— Start Material for the task —
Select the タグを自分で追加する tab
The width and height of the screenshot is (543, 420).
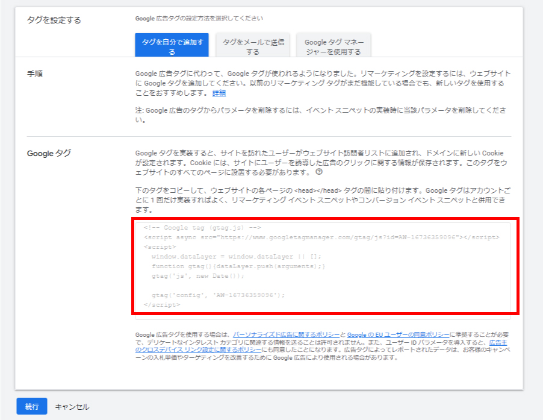click(172, 46)
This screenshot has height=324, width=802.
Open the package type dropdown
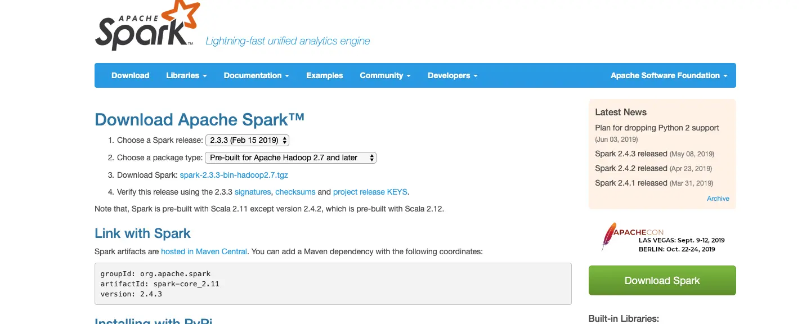point(290,158)
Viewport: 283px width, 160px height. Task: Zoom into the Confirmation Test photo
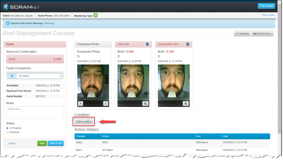(186, 103)
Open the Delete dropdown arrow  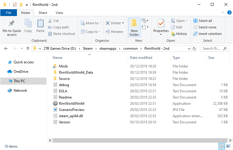(123, 23)
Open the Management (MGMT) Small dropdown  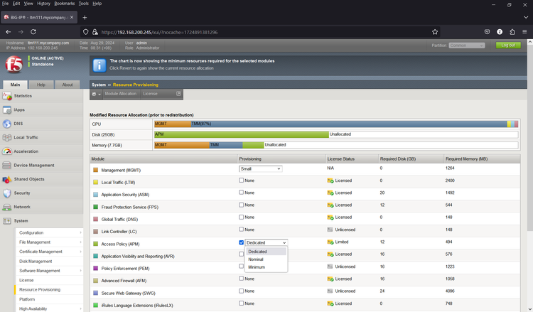point(260,169)
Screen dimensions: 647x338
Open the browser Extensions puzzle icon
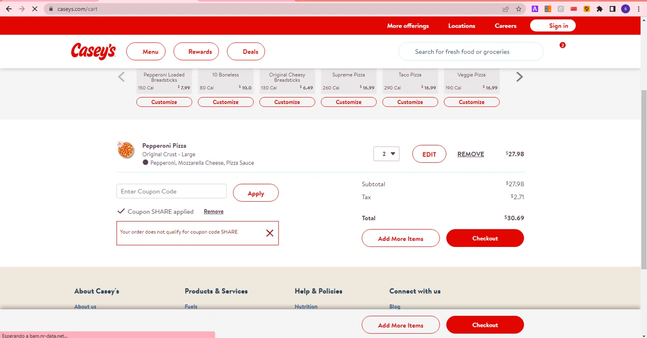[x=599, y=9]
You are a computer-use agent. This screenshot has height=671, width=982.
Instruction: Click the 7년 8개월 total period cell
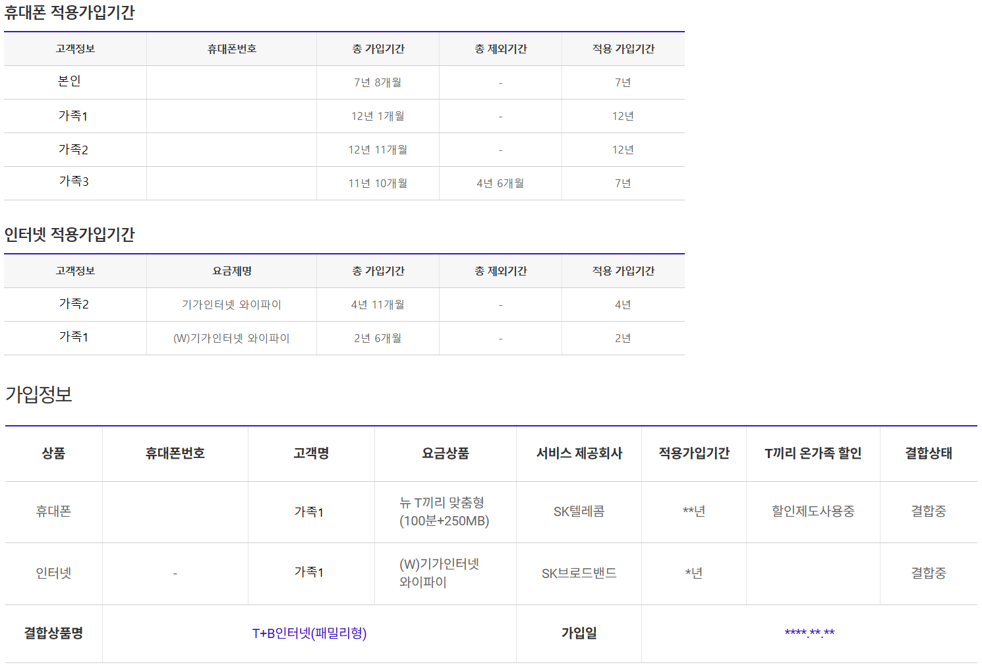[378, 82]
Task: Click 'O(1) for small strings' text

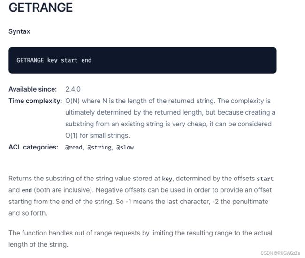Action: (x=97, y=135)
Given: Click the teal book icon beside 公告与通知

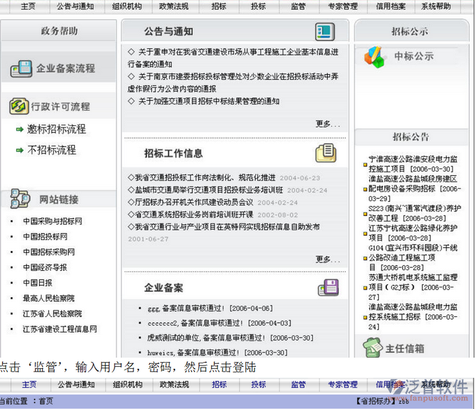Looking at the screenshot, I should coord(324,31).
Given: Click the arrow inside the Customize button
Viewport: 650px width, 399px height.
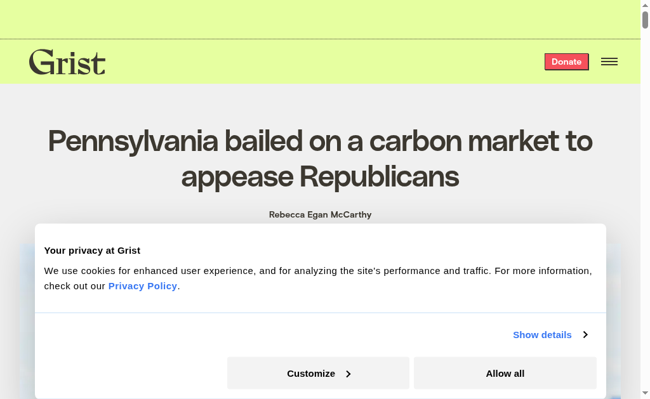Looking at the screenshot, I should pyautogui.click(x=348, y=374).
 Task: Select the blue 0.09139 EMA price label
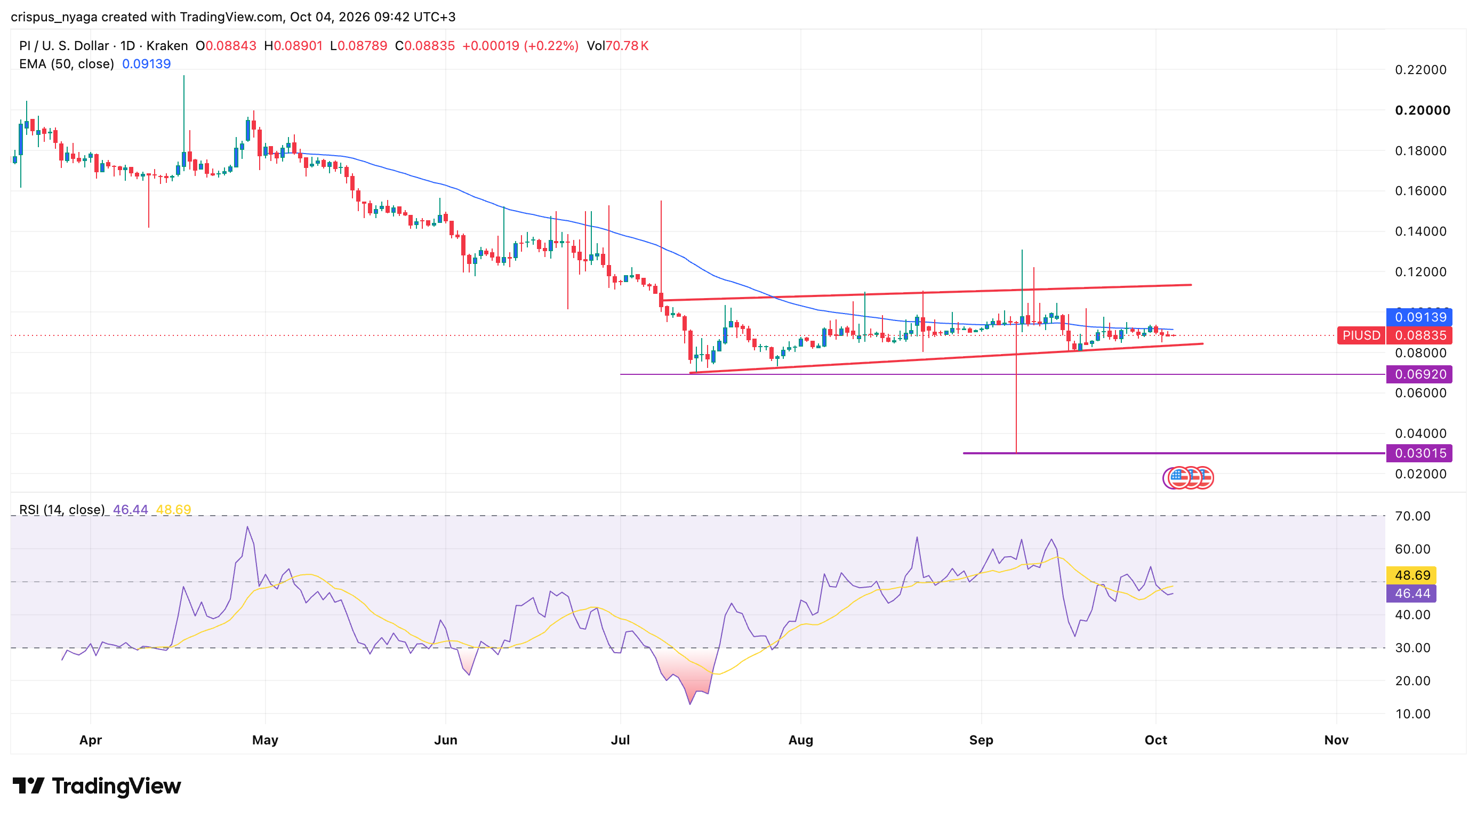point(1420,317)

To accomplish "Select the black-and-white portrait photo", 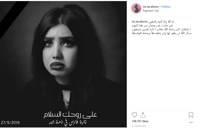I will click(63, 64).
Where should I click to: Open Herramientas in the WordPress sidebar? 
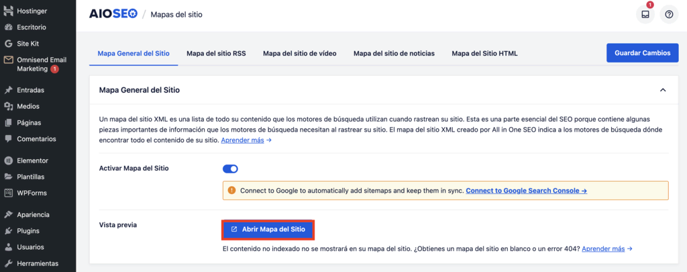click(37, 263)
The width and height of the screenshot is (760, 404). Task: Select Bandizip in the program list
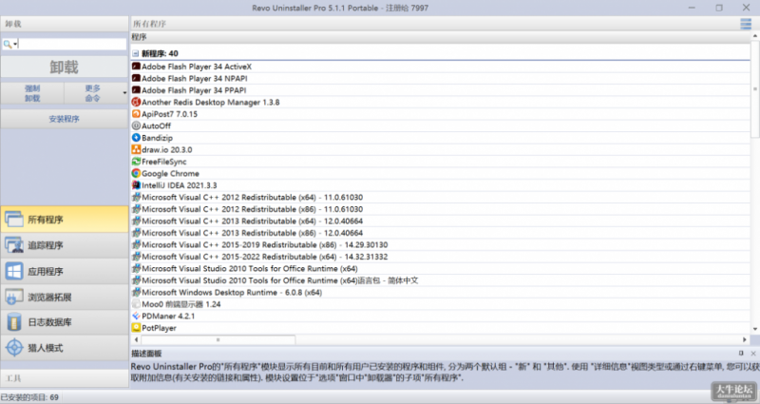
— End Material for the task —
**Set exercise**
In the data from the line with "Where should I" through the end, swap "sidebar" for "side menu" and keep everything else the same. Return only those lines, without the pictures.

**Task solution**
Where should I click to: Open Herramientas in the WordPress side menu? 
click(37, 263)
The width and height of the screenshot is (760, 404). Task: Select Bandizip in the program list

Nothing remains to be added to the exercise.